In cases like these, throwing money at the problem is unlikely to fulfil their need or produce positive results. Similarly, as IRIN, the UN’s news agency, has reported, solutions that defy market solutions, such as building institutions, cannot be provided with cash.

Beyond limitations such as these, the real obstacle before the cash-only hypothesis is the lack of political will among politicians and publics in rich countries.

As one news item in the British press revealed, taxpayers in some countries find it scandalous that development aid is being disbursed in the form of ATM cards and envelopes filled with cash. Some are concerned that corrupt governments in the developing world may keep the money for themselves, making the poverty of their own people even worse.

Their reaction reveals that one reason why some governments and some people give aid is to feel superior to those receiving aid. This last desire is thwarted when the decision of how it must be used is handed over to the poor themselves.

There is good news, however, and even indications that the vast bureaucracies that spend millions in aid dollars to maintain their swollen staffs are changing.

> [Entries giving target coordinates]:
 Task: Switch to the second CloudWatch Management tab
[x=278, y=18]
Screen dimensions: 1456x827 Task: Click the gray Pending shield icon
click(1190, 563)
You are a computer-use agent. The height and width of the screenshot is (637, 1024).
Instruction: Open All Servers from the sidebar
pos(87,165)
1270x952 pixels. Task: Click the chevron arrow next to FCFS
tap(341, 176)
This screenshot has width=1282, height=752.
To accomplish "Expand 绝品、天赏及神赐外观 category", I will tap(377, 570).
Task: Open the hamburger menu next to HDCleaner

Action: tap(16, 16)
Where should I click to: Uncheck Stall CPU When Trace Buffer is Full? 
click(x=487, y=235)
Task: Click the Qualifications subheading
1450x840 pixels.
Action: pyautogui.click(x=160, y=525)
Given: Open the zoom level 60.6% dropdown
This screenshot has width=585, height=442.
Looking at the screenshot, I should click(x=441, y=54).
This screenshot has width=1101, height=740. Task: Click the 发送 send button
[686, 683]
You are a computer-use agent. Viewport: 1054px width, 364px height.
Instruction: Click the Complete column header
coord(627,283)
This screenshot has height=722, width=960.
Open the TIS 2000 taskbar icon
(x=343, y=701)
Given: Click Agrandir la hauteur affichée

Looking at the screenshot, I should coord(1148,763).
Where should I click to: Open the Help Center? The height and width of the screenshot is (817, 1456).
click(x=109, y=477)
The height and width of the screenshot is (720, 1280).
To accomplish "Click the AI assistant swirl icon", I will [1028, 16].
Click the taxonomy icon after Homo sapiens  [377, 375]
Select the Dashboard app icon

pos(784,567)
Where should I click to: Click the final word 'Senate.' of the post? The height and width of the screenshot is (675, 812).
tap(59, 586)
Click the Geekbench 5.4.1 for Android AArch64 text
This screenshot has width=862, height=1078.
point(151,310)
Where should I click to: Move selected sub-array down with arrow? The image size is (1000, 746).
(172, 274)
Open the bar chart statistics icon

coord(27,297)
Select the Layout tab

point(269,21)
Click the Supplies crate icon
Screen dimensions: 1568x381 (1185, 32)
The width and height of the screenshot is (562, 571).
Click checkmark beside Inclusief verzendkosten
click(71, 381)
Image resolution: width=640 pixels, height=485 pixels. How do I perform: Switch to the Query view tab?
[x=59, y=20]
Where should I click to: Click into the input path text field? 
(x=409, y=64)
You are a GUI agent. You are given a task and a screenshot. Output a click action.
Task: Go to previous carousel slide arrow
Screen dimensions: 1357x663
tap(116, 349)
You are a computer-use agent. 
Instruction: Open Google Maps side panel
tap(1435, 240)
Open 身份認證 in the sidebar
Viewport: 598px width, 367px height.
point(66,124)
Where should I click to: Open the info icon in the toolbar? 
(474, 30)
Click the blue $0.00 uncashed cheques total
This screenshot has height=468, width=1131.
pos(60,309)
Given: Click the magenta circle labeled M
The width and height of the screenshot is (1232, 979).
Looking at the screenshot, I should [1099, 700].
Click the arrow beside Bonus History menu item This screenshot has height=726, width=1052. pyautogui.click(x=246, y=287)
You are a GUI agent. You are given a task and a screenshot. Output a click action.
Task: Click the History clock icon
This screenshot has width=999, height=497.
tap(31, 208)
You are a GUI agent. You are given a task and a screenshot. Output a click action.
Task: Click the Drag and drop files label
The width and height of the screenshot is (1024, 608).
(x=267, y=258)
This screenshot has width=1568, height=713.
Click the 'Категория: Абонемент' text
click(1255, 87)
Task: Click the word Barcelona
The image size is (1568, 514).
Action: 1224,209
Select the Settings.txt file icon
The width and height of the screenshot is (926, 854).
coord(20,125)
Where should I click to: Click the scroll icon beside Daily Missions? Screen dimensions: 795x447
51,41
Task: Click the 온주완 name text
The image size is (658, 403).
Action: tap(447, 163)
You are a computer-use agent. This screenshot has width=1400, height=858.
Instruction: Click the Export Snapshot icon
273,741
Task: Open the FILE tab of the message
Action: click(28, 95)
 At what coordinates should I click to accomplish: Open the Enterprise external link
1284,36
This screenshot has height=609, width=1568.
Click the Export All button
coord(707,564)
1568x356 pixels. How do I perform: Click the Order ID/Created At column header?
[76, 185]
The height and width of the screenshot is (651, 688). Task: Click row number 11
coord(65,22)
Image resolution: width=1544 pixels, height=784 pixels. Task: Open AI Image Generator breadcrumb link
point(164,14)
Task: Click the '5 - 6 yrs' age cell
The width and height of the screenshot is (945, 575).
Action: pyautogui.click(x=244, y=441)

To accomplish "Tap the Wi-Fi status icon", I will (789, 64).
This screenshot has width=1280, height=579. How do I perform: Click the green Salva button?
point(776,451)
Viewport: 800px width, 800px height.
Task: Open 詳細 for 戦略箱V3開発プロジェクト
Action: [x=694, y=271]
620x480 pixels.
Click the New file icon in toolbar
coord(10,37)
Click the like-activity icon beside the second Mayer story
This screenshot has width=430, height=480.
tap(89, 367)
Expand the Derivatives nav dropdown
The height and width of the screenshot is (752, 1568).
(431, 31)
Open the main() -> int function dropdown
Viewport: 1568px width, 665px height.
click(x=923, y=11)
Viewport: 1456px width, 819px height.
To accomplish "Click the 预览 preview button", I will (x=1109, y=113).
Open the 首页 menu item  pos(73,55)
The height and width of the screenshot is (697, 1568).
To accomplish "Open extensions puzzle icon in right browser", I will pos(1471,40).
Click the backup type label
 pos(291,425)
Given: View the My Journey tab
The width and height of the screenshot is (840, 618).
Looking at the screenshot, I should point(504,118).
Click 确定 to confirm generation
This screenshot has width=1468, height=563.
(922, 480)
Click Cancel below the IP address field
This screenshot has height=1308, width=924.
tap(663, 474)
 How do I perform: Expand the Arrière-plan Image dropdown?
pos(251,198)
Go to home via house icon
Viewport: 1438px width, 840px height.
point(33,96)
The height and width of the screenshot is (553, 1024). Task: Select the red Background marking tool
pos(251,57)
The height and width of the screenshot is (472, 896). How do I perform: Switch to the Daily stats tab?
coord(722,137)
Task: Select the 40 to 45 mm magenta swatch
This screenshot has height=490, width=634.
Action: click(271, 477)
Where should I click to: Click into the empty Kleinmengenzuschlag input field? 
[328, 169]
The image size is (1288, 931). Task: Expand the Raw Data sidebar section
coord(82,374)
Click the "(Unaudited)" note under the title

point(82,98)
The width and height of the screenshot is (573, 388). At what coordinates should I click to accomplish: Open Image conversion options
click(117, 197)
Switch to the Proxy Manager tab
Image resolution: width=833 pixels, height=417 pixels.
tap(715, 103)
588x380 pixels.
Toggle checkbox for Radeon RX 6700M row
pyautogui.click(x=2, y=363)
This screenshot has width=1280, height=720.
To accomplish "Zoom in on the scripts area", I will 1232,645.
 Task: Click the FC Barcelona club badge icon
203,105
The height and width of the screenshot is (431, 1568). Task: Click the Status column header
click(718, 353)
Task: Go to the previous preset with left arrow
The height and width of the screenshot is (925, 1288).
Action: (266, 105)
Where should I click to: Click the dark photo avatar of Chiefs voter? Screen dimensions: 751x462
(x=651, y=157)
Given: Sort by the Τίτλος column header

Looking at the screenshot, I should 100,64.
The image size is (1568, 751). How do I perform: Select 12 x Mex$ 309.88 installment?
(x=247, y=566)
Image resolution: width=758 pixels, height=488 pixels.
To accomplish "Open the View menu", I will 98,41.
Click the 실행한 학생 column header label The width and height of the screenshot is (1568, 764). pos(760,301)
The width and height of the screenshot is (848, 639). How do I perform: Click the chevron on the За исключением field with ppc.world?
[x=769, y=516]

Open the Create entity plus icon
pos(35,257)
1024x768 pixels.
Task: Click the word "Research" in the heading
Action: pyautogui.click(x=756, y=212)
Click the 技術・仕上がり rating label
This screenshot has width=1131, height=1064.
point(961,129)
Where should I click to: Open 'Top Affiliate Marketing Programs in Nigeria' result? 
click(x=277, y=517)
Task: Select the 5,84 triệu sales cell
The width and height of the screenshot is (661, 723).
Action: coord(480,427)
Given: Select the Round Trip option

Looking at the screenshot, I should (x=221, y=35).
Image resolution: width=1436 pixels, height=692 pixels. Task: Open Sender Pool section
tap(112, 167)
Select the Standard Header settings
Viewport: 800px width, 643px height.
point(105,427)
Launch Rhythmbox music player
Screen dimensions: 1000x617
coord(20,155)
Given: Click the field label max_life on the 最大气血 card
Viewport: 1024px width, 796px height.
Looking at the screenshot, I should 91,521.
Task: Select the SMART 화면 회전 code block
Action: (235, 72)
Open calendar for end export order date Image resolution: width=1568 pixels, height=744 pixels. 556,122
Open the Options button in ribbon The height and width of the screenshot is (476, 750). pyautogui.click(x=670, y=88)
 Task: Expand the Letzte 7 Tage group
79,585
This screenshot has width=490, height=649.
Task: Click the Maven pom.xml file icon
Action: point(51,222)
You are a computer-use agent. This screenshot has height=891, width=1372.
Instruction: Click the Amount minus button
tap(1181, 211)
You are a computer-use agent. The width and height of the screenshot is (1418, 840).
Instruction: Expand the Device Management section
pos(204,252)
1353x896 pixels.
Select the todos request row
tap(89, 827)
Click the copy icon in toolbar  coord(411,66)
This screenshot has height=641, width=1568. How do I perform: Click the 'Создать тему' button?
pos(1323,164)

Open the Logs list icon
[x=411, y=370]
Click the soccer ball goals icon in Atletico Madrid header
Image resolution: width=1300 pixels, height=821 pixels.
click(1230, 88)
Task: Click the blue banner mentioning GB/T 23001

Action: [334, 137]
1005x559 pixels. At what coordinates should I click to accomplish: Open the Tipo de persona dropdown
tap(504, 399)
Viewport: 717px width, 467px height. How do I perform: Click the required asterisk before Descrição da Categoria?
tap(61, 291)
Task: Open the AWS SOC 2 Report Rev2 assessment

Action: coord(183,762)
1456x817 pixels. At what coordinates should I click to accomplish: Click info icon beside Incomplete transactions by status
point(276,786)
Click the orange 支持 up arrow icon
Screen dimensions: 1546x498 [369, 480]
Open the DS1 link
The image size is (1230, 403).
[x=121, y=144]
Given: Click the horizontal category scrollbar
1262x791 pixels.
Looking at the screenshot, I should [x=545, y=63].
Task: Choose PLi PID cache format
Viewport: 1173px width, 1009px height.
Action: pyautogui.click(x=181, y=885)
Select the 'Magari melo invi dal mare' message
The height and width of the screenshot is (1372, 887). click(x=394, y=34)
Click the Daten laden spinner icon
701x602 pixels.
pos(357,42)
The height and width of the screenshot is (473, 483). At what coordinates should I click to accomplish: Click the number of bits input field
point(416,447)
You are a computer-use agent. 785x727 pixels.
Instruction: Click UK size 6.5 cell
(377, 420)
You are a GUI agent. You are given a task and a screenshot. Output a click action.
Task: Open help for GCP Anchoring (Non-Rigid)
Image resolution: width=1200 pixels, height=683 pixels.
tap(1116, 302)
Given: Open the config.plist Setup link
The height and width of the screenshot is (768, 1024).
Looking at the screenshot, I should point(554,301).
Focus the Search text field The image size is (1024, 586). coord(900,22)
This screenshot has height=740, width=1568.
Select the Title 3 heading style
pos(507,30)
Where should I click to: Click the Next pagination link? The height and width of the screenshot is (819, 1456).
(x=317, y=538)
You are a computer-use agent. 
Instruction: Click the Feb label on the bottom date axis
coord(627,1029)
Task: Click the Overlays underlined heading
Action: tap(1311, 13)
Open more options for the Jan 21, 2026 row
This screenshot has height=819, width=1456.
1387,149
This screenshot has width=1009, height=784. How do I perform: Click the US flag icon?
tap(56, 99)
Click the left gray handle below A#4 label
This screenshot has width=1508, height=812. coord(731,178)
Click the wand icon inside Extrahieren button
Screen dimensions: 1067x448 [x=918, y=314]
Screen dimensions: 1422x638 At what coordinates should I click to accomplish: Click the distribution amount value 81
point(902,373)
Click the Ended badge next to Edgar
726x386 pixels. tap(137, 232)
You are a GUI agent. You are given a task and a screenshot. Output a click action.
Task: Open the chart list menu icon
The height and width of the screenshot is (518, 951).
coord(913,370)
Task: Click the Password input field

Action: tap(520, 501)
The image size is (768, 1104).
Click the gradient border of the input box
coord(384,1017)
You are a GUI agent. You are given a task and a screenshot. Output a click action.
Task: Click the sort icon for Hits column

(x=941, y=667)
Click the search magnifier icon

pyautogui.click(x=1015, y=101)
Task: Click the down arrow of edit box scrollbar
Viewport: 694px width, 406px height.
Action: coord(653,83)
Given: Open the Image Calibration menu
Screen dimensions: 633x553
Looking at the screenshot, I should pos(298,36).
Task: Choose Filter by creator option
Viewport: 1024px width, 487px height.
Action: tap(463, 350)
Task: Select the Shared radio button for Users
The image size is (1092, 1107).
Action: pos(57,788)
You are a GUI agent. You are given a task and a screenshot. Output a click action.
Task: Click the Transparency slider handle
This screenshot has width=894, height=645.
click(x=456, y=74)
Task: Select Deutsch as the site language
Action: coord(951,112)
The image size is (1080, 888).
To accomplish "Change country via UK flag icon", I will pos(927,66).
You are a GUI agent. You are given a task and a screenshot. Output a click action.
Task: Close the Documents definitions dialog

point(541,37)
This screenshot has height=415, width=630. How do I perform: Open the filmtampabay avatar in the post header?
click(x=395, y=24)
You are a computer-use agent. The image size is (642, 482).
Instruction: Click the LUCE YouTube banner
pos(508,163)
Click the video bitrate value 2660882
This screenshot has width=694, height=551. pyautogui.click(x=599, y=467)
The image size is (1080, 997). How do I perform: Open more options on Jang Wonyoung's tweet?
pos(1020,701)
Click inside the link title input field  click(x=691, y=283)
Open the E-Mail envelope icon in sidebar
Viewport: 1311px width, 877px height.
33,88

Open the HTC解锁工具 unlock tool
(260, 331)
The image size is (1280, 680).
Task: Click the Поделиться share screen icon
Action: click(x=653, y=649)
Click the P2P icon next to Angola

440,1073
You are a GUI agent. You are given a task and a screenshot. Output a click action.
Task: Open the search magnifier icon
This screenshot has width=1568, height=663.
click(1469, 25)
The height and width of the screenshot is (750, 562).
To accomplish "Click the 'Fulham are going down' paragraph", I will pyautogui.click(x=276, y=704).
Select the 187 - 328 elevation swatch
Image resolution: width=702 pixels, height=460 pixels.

> [Job 1]: In the passage on cash-based development aid, what do taxpayers in some countries find scandalous?
> [Job 2]: Write what comes next in the passage on cash-based development aid, picking up after its final sentence.

> [Exercise answer 1]: That development aid is handed out as ATM cards and envelopes filled with cash.

> [Exercise answer 2]:
Following the World Humanitarian Summit last summer, the United Nations refugee agency, UNHCR, announced that it would double its use of cash-based aid by 2020.

It’s a good beginning and a timely one given the ever-increasing funding gap between what the world’s poor and disaster ravaged need, versus what rich governments are actually willing to give.

Urgently reducing the money spent on unnecessary aid workers and bureaucratic decision-making is one way to make the money go further and help more people.

One way to hasten this crucial institutional change in the way aid works is for individual donors to only donate to organisations who provide cash-only aid to the world’s poor.

True empowerment for the poor, and sincere concern for the dignity of aid recipients, requires that we simply and directly give them the money.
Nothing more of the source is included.